PROBLEM DESCRIPTION:
Copy out each line of the listing below that includes the word "info".

Collection entries
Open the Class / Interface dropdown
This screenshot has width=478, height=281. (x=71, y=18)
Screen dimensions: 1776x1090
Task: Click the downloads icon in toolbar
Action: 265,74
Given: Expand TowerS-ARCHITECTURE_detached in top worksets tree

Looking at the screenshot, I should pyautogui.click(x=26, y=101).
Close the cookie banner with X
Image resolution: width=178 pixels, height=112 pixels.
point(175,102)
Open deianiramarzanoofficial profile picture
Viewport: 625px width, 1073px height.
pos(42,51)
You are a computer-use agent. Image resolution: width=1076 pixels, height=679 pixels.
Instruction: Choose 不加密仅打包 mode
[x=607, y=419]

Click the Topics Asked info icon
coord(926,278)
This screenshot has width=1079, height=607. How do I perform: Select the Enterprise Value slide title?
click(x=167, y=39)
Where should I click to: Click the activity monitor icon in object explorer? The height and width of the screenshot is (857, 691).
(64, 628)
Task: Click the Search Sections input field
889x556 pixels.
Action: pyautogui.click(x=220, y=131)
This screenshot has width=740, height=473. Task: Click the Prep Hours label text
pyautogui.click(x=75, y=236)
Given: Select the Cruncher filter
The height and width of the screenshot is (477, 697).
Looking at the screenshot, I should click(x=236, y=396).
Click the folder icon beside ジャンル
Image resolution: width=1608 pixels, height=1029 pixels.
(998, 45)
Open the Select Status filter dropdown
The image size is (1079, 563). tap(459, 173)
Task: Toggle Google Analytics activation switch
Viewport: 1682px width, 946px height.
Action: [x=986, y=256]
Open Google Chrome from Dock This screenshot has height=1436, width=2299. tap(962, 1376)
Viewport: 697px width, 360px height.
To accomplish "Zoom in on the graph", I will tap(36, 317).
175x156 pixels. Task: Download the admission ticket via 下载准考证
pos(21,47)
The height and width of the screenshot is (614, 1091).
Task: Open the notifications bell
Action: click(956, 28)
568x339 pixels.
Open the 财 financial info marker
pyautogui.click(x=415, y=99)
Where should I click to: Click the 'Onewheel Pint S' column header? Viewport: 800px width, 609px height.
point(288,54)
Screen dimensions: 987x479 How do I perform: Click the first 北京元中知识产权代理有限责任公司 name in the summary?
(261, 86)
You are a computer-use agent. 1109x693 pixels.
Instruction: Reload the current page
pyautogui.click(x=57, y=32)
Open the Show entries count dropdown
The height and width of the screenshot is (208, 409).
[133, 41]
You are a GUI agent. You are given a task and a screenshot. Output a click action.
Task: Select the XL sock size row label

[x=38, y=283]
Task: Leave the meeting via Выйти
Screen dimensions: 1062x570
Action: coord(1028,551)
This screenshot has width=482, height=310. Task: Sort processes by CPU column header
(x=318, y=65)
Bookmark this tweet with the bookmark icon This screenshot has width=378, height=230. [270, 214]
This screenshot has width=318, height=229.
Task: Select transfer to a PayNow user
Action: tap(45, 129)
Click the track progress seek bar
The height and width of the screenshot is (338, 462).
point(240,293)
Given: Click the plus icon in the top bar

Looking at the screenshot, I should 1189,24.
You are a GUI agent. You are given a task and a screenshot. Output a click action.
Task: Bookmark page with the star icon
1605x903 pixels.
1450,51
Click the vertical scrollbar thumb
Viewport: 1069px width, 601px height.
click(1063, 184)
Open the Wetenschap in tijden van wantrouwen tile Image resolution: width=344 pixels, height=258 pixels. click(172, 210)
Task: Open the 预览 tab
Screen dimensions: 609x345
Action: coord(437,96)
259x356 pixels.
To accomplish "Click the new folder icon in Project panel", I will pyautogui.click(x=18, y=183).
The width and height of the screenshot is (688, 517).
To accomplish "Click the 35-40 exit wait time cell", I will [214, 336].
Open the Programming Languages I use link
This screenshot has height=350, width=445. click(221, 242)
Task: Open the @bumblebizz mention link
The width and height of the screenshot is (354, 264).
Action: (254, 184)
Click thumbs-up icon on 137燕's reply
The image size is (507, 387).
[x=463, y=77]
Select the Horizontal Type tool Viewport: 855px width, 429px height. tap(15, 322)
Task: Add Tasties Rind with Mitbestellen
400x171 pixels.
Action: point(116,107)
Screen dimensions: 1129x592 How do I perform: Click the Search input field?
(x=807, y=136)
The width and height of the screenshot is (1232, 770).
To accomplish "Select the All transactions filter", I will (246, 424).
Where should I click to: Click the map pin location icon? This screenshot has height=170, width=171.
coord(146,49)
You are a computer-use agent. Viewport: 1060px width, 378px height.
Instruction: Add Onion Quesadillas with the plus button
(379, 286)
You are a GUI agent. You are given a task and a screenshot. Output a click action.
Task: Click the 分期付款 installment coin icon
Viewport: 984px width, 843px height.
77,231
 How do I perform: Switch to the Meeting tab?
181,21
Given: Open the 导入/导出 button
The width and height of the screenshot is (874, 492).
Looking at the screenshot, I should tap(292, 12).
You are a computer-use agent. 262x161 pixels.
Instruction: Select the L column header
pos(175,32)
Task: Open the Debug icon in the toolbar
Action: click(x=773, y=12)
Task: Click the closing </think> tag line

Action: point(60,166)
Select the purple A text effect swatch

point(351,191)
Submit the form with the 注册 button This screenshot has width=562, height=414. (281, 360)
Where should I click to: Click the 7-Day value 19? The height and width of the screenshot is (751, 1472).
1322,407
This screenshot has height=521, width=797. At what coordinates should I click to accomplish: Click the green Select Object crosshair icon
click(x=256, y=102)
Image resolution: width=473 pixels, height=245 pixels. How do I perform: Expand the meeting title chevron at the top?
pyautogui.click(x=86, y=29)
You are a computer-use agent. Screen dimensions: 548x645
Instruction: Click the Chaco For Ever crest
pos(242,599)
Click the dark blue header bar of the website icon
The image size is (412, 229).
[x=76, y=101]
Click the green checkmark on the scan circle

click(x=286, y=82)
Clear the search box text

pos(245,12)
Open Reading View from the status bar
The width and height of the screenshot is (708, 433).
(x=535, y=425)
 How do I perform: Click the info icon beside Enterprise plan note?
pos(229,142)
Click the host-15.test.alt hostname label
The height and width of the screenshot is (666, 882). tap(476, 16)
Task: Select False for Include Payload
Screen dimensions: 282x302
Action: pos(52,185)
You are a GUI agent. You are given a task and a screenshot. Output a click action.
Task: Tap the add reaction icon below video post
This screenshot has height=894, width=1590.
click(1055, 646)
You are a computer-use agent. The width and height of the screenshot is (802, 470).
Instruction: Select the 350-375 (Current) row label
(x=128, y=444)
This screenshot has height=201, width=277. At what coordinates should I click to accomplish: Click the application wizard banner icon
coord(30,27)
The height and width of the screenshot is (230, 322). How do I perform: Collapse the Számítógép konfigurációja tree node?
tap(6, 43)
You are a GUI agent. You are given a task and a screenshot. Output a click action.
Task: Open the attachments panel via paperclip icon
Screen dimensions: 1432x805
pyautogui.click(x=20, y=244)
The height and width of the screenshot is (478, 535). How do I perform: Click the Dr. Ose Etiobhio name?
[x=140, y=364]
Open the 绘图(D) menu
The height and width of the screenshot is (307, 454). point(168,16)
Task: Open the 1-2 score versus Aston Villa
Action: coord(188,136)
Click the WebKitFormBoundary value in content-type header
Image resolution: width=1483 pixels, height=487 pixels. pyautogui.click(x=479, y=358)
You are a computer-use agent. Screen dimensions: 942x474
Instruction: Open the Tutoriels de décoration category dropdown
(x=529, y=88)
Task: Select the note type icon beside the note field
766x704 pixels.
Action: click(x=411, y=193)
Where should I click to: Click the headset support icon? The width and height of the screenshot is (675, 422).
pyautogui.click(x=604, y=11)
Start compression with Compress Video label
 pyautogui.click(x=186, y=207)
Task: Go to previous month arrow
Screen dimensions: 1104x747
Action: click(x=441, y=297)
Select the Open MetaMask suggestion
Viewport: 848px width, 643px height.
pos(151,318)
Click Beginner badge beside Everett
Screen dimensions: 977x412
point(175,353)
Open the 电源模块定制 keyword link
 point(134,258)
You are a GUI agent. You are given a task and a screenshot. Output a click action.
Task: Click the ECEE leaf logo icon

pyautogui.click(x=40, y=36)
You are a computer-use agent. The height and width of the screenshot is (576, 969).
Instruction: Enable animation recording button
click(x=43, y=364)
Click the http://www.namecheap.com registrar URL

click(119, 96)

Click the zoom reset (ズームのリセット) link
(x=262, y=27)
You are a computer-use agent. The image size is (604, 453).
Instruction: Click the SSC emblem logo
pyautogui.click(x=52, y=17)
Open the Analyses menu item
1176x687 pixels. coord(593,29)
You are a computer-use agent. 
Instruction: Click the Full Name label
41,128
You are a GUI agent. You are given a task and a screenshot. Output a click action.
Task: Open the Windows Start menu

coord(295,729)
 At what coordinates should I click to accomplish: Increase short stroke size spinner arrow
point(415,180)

ANSWER TO THIS EXERCISE:
Click the Topics Asked info icon
Open the 财 financial info marker
 How do I perform: Click the info icon beside Enterprise plan note?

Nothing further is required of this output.